The series was a spoof on the authoritative, academic discourse evident on such authoritative panel series as Quiz Kids and Information Please, while the beginning of the program parodied the popular quiz show, Doctor I.Q. With announcers Ken Roberts and Dick Stark, the program was broadcast on Mutual from June 25, 1942 to February 28, 1944, on CBS from February 25, 1944 to September 27, 1950 and finally on NBC from July 4, 1951 to September 26, 1951. The series typically aired as a summer replacement.
The satirical series featured "a board of experts who are dumber than you are and can prove it." Tom Howard was the quizmaster who asked questions of dim-bulb panelists Harry McNaughton, Lulu McConnell and George Shelton. The Irish-born Howard (1885-1955) and Shelton (1885-1972) had previously worked together as a team in vaudeville and comedy film shorts, while McConnell (1882-1962) and British comic McNaughton (1896-1967) had both appeared in many Broadway musical comedies and revues between 1920 and the late 1930s.

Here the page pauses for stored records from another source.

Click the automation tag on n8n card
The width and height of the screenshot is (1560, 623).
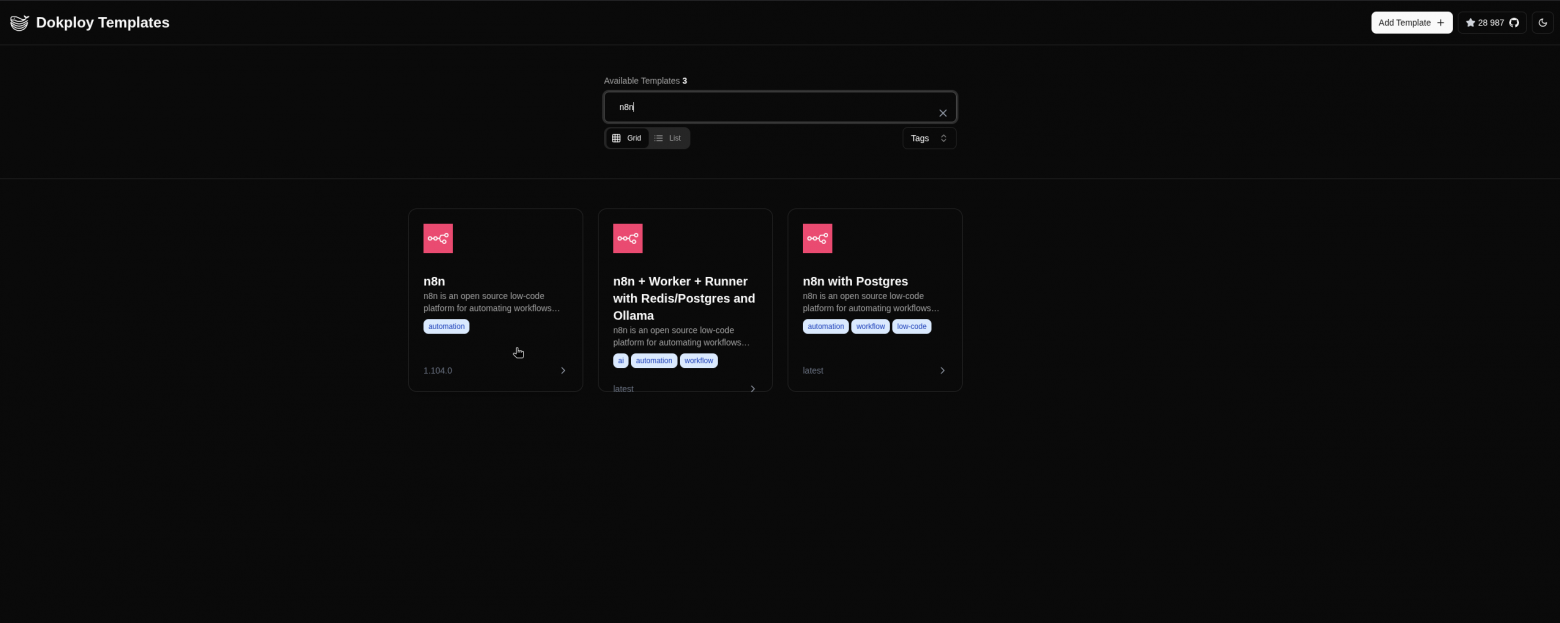pos(446,326)

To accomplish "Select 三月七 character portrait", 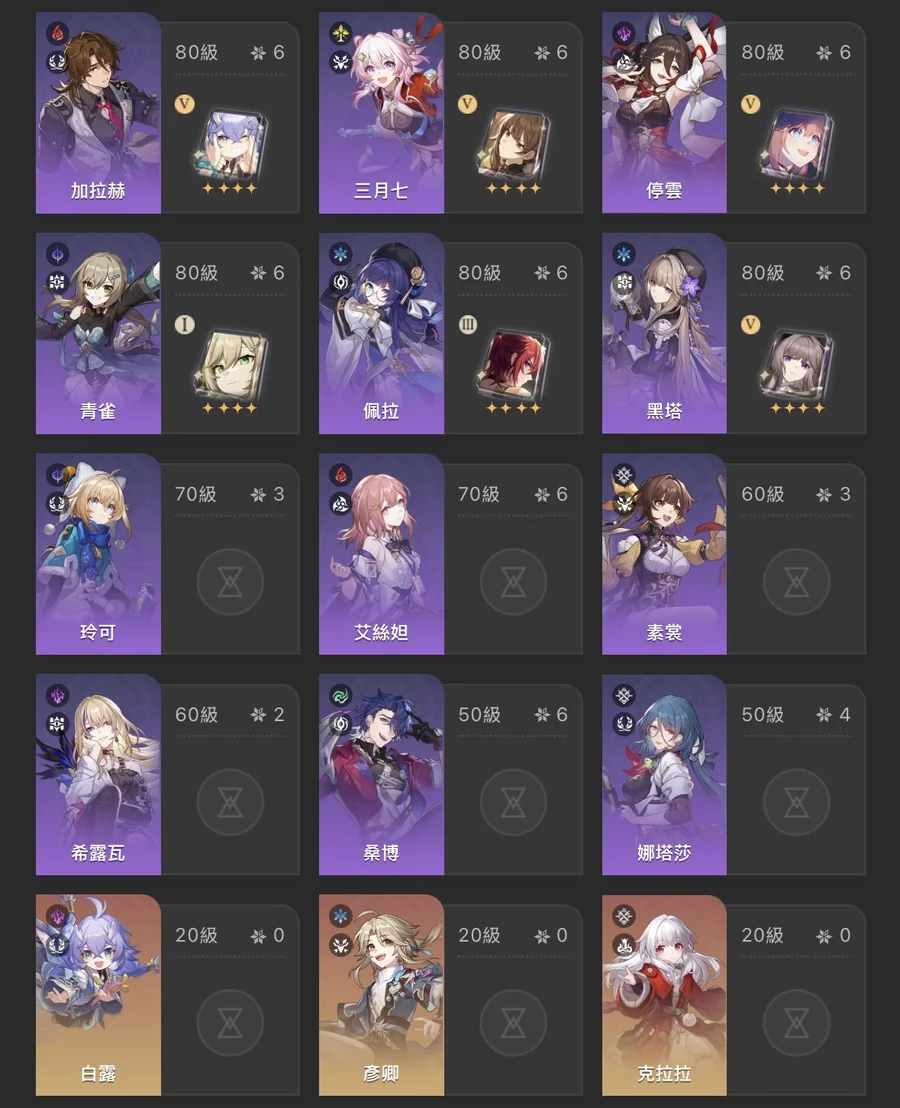I will click(381, 113).

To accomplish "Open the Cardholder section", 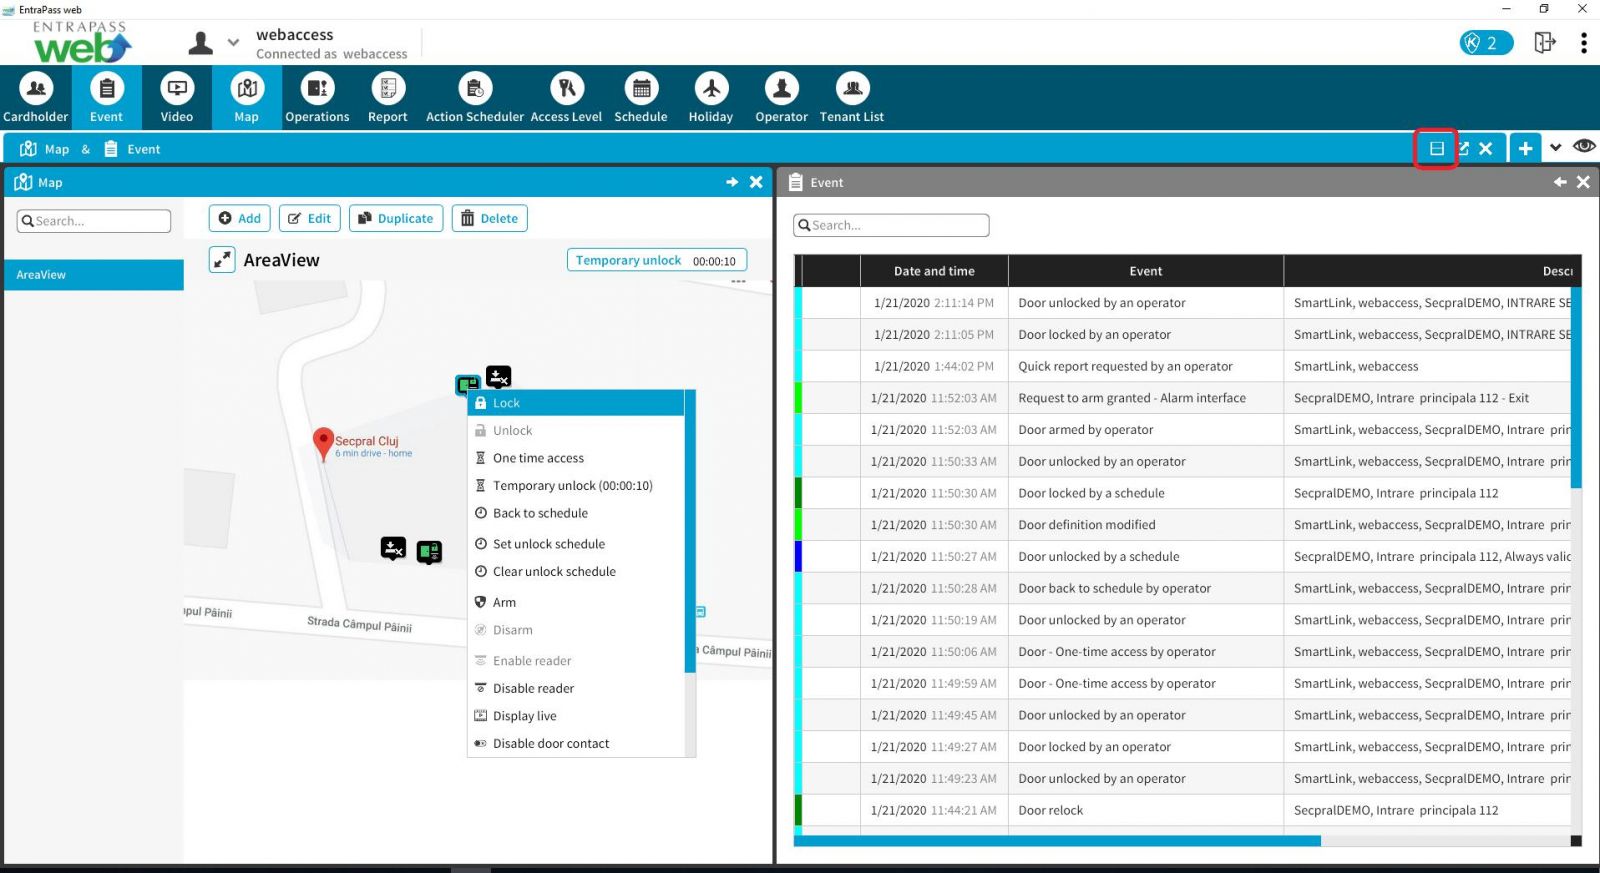I will 36,98.
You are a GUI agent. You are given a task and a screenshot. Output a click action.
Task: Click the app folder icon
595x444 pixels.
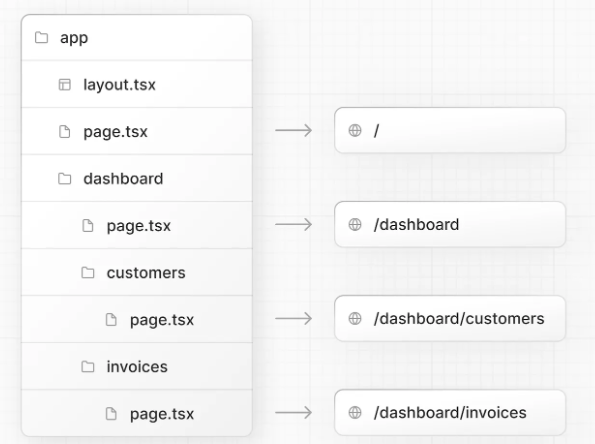(41, 38)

Each episode would start with some jokes ("Do married men live longer than single men?"... "No, it only seems longer.") and an introduction of the experts. After this, three or four questions would be discussed in detail: some posed by Howard, some picked at random by a guest from the audience. These questions often had the answer obvious in the query ("What town in Massachusetts had the Boston Tea Party?") or were common knowledge:
Even so, the panelists would inevitably get the answer wrong, providing outrageously funny answers instead, followed by an even more uproarious rationale for their answer, a conversation that goes off on a tangent, and/or insults at each other. The show had a number of running gags which became catchphrases with listeners such as McNaughton's "Now we're back to Miss McConnell again" and Shelton's "I used to woik in that town."